ABOUT THIS EXERCISE
In the material below, some lines carry "computer". Copy each such line.

GIVEN RECORDS
------------------------------------
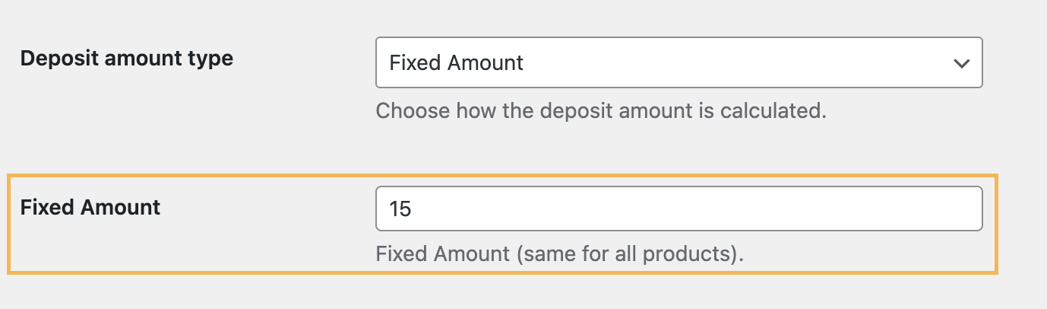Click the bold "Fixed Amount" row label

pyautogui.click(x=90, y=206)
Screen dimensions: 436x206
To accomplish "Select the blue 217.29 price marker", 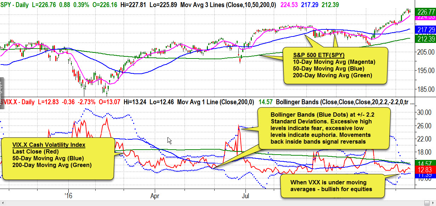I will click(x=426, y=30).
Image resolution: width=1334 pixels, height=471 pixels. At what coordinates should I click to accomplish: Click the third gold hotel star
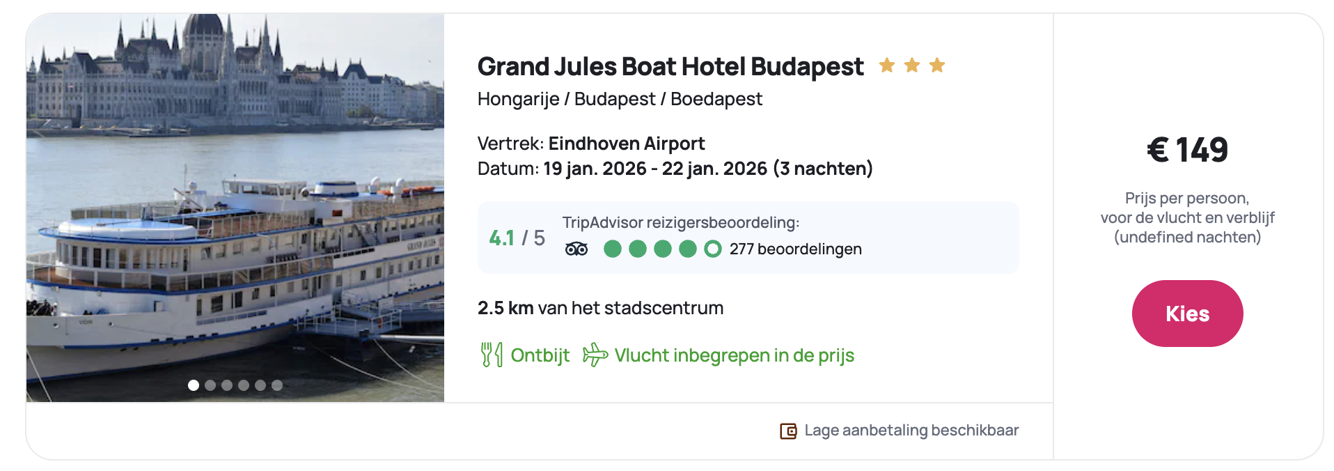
------------------------------------
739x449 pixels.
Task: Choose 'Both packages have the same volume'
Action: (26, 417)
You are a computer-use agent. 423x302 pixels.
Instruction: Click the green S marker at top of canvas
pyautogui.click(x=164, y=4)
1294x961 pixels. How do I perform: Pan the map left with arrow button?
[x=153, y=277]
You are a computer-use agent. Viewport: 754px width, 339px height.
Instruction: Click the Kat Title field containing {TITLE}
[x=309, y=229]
------------------------------------
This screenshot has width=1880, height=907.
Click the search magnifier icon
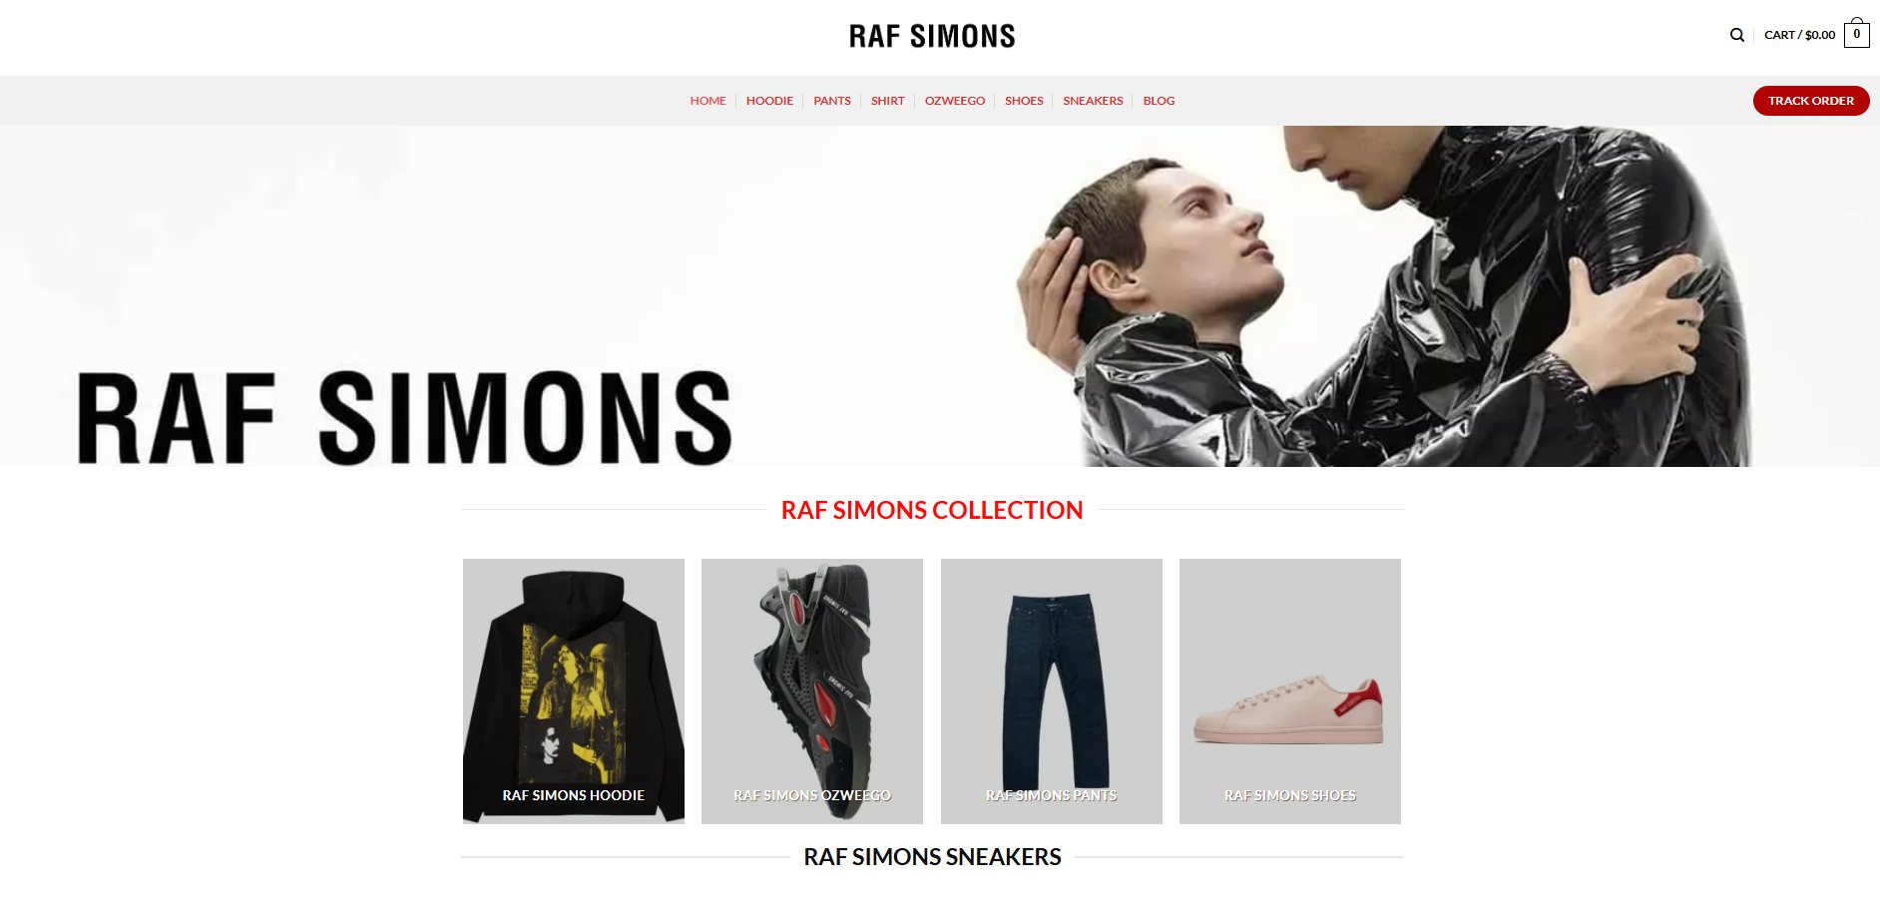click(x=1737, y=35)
------------------------------------
RESPONSE TO THIS TASK
You are a computer-use agent. 423x302 pixels.
You are a computer-use agent. Viewport: 754px width, 339px height.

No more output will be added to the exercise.